Blocks can come when we take ourselves and our work too seriously. When we stop having fun. When we think of it as work.
(Yes, some of us have creative jobs so our production is literally our work, but this is a different meaning of work that feels more like struggle and obligation and the daily grind. We don’t want creative endeavors to feel like that, even when we’re paid for them.)
I’m not saying a good attitude stops all blocks and allows you to feel constant inspiration. But I do know that when it doesn’t feel playful, when it feels hard, when it feels like something we have to do, that’s a recipe for losing whatever good ideas and happy spirit we might have had.
I also know that bringing back playfulness isn’t the only step to feeling inspired again, but I do find it helpful.
Make something for no reason. Make something deliberately ugly. Or make something in five minutes or less, using only items in your immediate reach.
Just try something. I know when you are feeling the weight of can’t or just don’t want to it’s hard to take even these little steps. But it’s important to try.
Think about things that have inspired you in the past and see if you can do some of that. Such as:
- looking at the work of a favorite artist or designer
- walking in nature and taking pictures of flowers or just paying attention
- going to the library and looking at art books or checking out whatever you want
- petting an animal
- playing a sport
- doing yoga
- writing in your morning pages about what stuck feels like
- watching an inspiring documentary
Creative Blocks Happen
The point, I think, is acknowledging that lack of inspiration and motivation happens, and that while there’s an extent to which you have to wait it out that doesn’t mean complete inaction on your part when you don’t feel like doing something.
We can’t completely control our blocks but we can work to give them less power. Being mindful of our energy, our attitude, cultivating ideas when we have them and understanding that fallow periods are also part of the process are all things we can and should do.
Because our creativity lies in our minds and bodies, checking in with your physical and mental health is also important.
How have you been eating? Sleeping? Are you getting any exercise? Drinking water? How are your relationships?

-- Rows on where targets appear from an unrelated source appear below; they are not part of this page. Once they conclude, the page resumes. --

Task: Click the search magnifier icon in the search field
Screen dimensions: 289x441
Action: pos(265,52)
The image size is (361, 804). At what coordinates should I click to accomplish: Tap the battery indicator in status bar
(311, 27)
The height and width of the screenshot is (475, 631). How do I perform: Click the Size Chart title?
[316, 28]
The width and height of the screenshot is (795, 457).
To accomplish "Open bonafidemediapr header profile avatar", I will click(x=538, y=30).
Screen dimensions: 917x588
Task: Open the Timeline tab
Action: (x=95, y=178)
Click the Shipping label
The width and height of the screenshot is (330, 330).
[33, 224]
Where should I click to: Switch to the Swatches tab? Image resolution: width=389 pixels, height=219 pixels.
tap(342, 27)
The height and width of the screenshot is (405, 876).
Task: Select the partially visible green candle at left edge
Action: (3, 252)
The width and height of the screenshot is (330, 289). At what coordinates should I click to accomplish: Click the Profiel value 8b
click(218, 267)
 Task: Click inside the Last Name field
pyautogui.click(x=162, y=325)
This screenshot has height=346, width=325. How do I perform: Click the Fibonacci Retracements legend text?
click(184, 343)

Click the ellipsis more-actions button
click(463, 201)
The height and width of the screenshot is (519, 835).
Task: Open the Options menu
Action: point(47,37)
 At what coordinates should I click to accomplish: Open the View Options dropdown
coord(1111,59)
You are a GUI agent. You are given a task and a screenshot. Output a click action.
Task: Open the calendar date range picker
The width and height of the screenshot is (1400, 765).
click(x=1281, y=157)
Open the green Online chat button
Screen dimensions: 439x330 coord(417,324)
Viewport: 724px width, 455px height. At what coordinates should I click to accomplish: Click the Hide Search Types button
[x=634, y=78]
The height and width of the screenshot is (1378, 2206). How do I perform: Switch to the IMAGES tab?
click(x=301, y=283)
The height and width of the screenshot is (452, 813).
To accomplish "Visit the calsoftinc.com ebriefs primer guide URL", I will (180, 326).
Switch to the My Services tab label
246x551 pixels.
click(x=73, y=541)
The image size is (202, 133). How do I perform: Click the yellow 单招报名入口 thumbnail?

If something else is out of place it can often affect other aspects of your life, including creativity.
It’s important just to pay attention. If you’re data driven you can track what you’re eating and drinking, what kind of movement you are getting in, how you are sleeping, your mood and what you made each day.
Over time patterns will emerge that might be helpful.
Or if you don’t want to keep track of everything, maybe just draw a face on your calendar at the end of the day reflecting your mood. Or put a gold star on the days when you felt good and were excited about what you were making.
Sometimes just noticing you’re in a slump will make you work to try to make it better.
I wish there was a way to hold onto inspiration for creatives forever — if there is, I sure haven’t found it — but I do think we can prolong it by being mindful of what it feels like, how we approach it and what we do with our time when we have that feeling.
What do you think? How do you hold onto creative inspiration or work to get it back when it’s failed you? I’d love to hear your thoughts.